« S’inspirer du passé pour construire l’avenir. » La communication aura été parfaite. Le thème du 65è anniversaire de notre accession à l’indépendance se lisait partout, sur le petit écran, tout le long des festivités, sous tous les angles, sur tous les plans. Mais la facilité et l’unanimité s’arrêtent-là.

Désormais, les Guinéens ont toutes les raisons de se méfier des formules sémantiques mélodieuses, doucereuses, si faciles à mémoriser, si difficiles à appliquer. Qui parcourent le monde pour revenir leur tomber sur les bras, intactes, agréables au théoricien, casse-tête dans pour le praticien.  A l’image de celle que le Président Sékou Touré avait solennellement prononcée le 25 août 1958 à Conakry, devant son hôte de marque, le Général de Gaulle : « Nous préférons la pauvreté dans la liberté à la richesse dans l’esclavage. »

En 2023, le thème du 67è anniversaire de l’indépendance ne manque pas de finesse, voire de mélodie et de douceur. Bien des cactus pourraient obstruer la voie vers la réalisation. Tout simplement parce que le passé guinéen n’est pas simple, mais au pluriel : pré colonial, colonial, post colonial. Un pluriel mal assumé qui fait de la Guinée  une famille apeurée, déstabilisée,  incapable de se regarder les yeux dans les yeux  pour revisiter son histoire, la dépouiller de ses fantasmes et de ses fantaisies, l’exorciser, solder le passé avec l’objectivité  requise, loin de toute  émotion et de parti pris.

 Aujourd’hui encore, après 65 ans de souveraineté nationale pour 60 ans de colonisation, les lampadaires des uns servent de veilleuses aux autres. Traitres et héros continuent de s’imbriquer, de se confondre, de s’entrelacer. Nous divergeons sur l’essence de notre passé historique dont les diverses étapes auront été mal assumées. L’Histoire est quasi muette sur la période pré coloniale, sinon que septembre, c’est notre moi. Une seule chose parait certaine : de la défaite de Samory le 29 septembre 1898 au référendum du 28 septembre 1958, la Guinée aura  été française. Toutes les têtes sous le même casque … colonial. On a découpé des contrées entières aux ciseaux pour fabriquer une colonie. Aujourd’hui encore, on en ignore le passé. Tout le monde a manqué de quelque chose : l’Histoire, de générosité; nous, de curiosité; nos historiens, de perspicacité. Le référendum de septembre 1958 nous a trouvés dans la belle unanimité pour la liberté. Nous avons dit « non à tout esclavage.» Excepté celui  du PDG. On s’est rendu compte sur le tard qu’on s’est battus pour changer la couleur des dictateurs, les peindre en noir dans tous les sens du terme. Avec une dose exponentielle de lâcheté, on a laissé la Révolution du PDG tuer les Guinéens en masse. Sékou Touré ordonnait, mais ne pendait pas. Personne ne l’a vu commander un peloton d’exécution ni au pied d’un échafaud. Les Guinéens se sont fabriqué la liberté et le loisir de s’entre tuer à qui mieux mieux. Le Tyran est mort en héros le 26 mars 1984. C’est lâche.

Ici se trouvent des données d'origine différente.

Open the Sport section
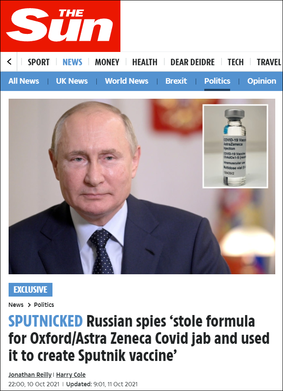Viewport: 283px width, 391px height. click(38, 62)
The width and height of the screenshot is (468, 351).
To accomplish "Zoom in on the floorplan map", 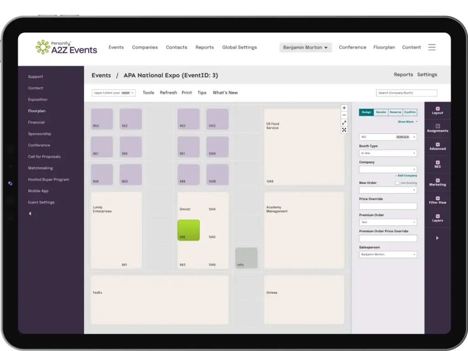I will click(x=344, y=108).
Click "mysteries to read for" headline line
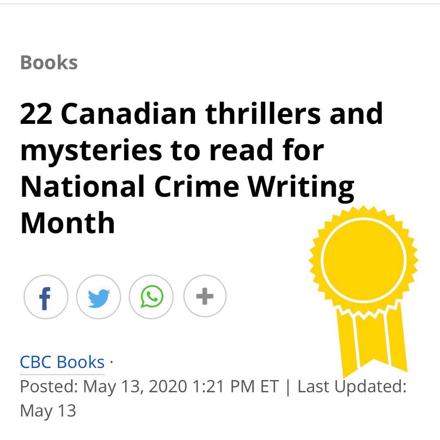The width and height of the screenshot is (440, 440). click(172, 150)
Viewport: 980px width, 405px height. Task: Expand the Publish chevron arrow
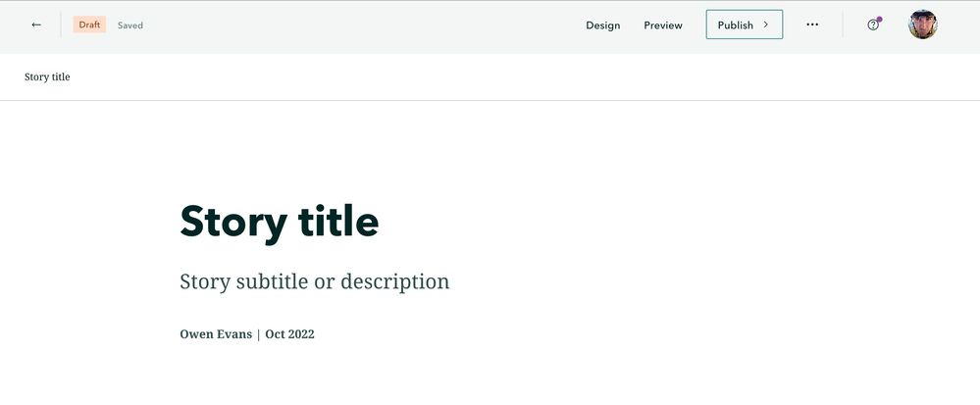point(766,25)
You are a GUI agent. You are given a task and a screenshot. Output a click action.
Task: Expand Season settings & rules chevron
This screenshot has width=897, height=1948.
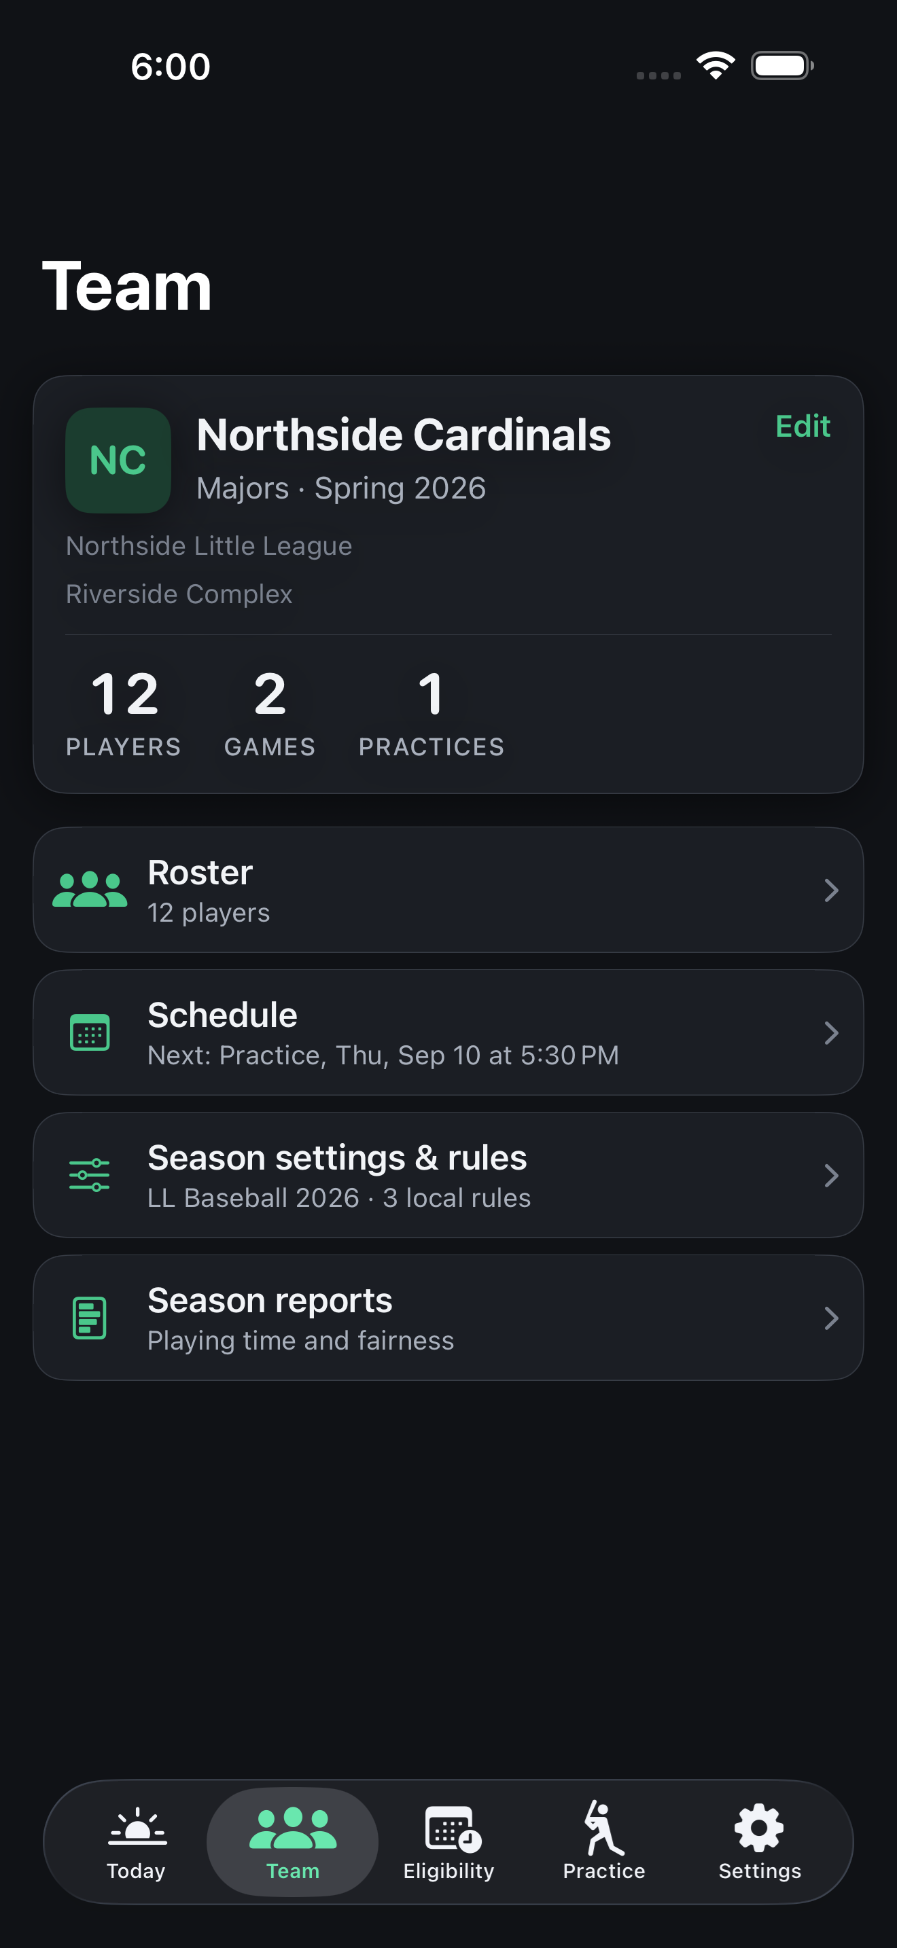[831, 1175]
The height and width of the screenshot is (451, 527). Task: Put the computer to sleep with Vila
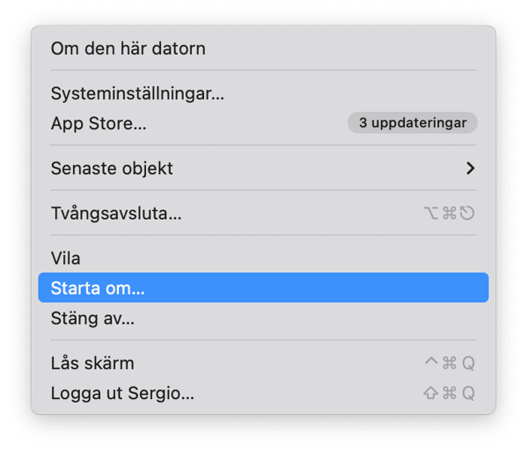tap(264, 258)
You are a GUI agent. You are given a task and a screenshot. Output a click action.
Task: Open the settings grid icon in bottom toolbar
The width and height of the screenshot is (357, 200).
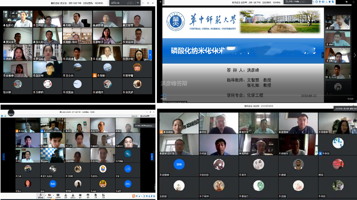coord(103,195)
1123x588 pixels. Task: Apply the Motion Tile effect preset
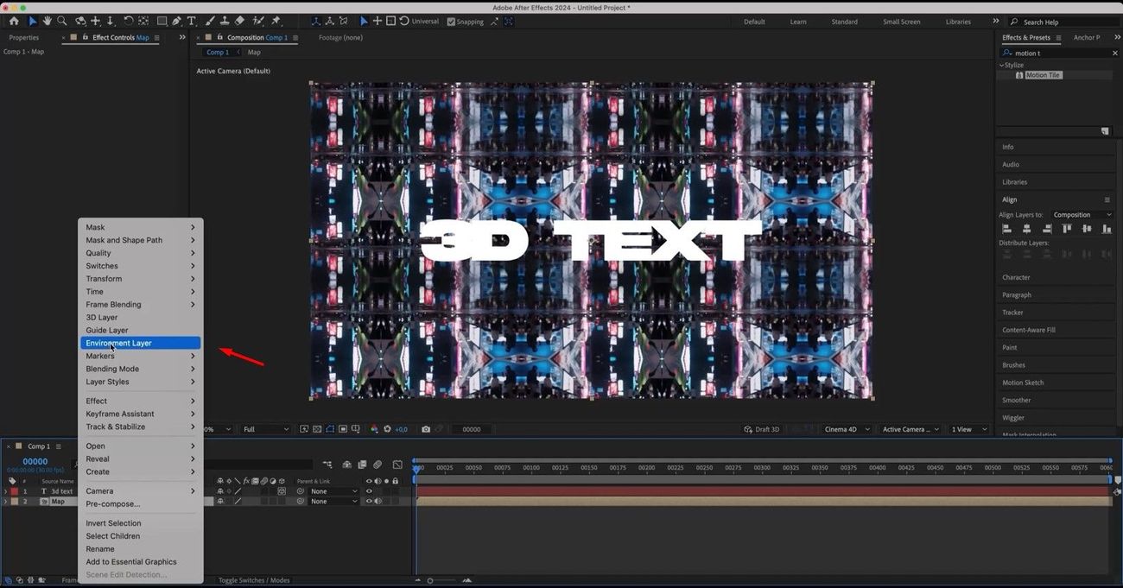coord(1043,75)
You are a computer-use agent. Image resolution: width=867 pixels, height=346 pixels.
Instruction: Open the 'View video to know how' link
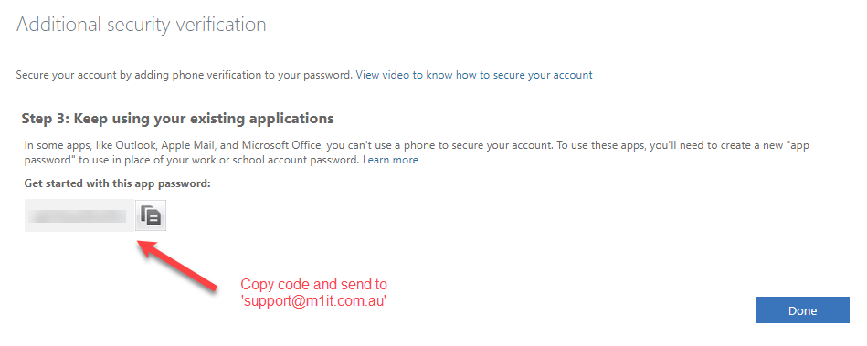(x=474, y=75)
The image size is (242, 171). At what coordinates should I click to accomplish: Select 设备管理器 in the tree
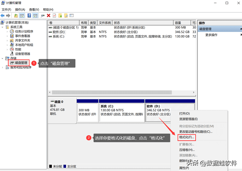pos(22,54)
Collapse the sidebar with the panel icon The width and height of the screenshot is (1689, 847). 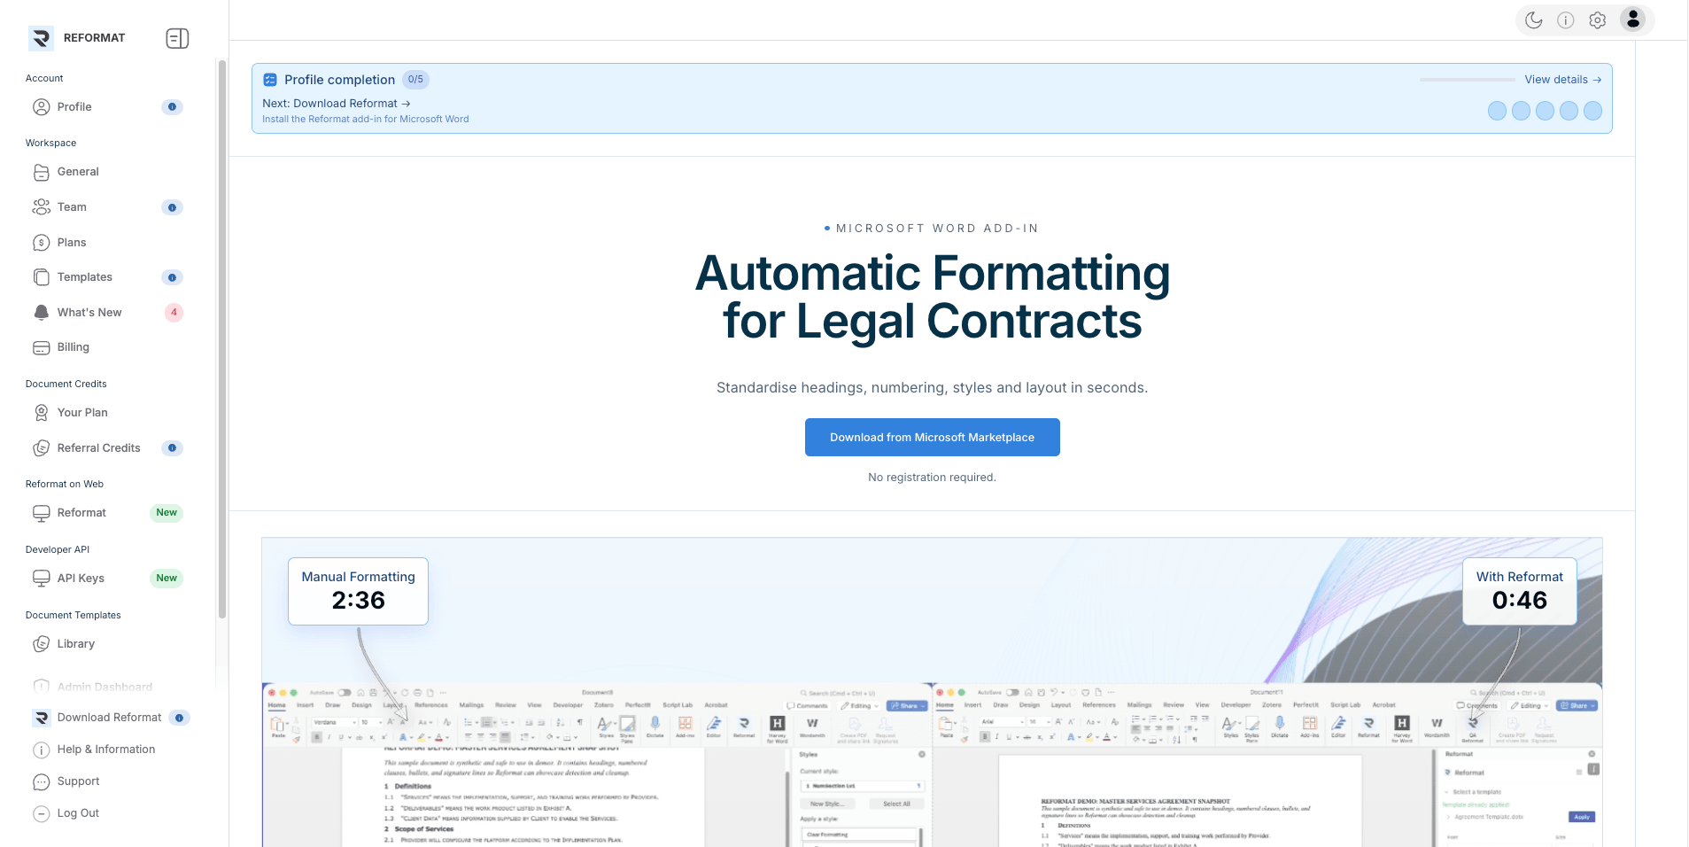[x=177, y=38]
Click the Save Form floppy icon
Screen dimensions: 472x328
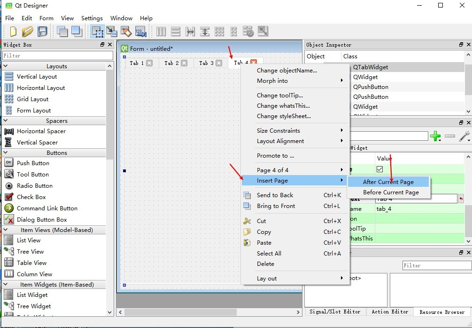pos(42,32)
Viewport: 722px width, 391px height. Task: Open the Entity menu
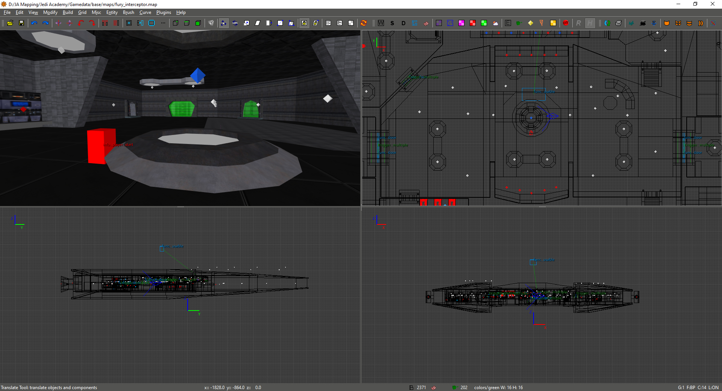pyautogui.click(x=112, y=12)
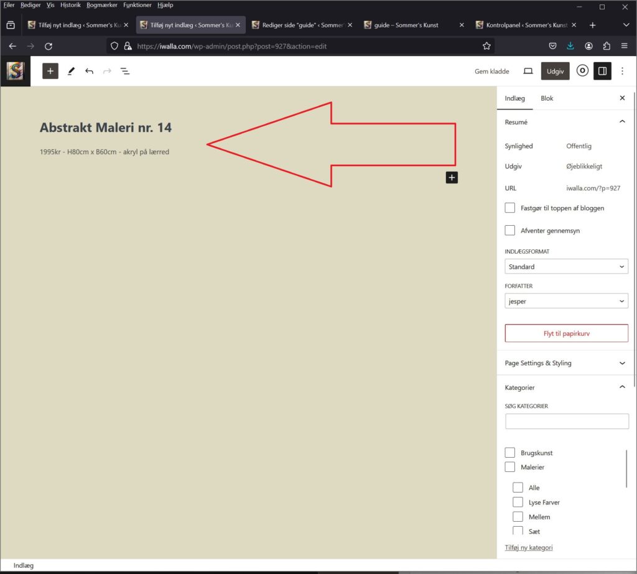Enable 'Fastgør til toppen af bloggen' checkbox
The width and height of the screenshot is (637, 574).
click(510, 208)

A l’avènement du CMRN, une semaine plus tard, le passé n’a pu être soldé. Tout le monde avait quelque chose à se reprocher. Demandez à Facély II Mara pourquoi on lui a retiré la parole. A Bah Oury, comment sa conférence nationale souveraine a capoté. « Aux Guinéens de l’extérieur »,le poids du silence dans les événements du 22 novembre 1970 ! Sûr que pour construire l’avenir en s’inspirant du passé, le CNRD doit encore retrousser les manches un peu plus fermement.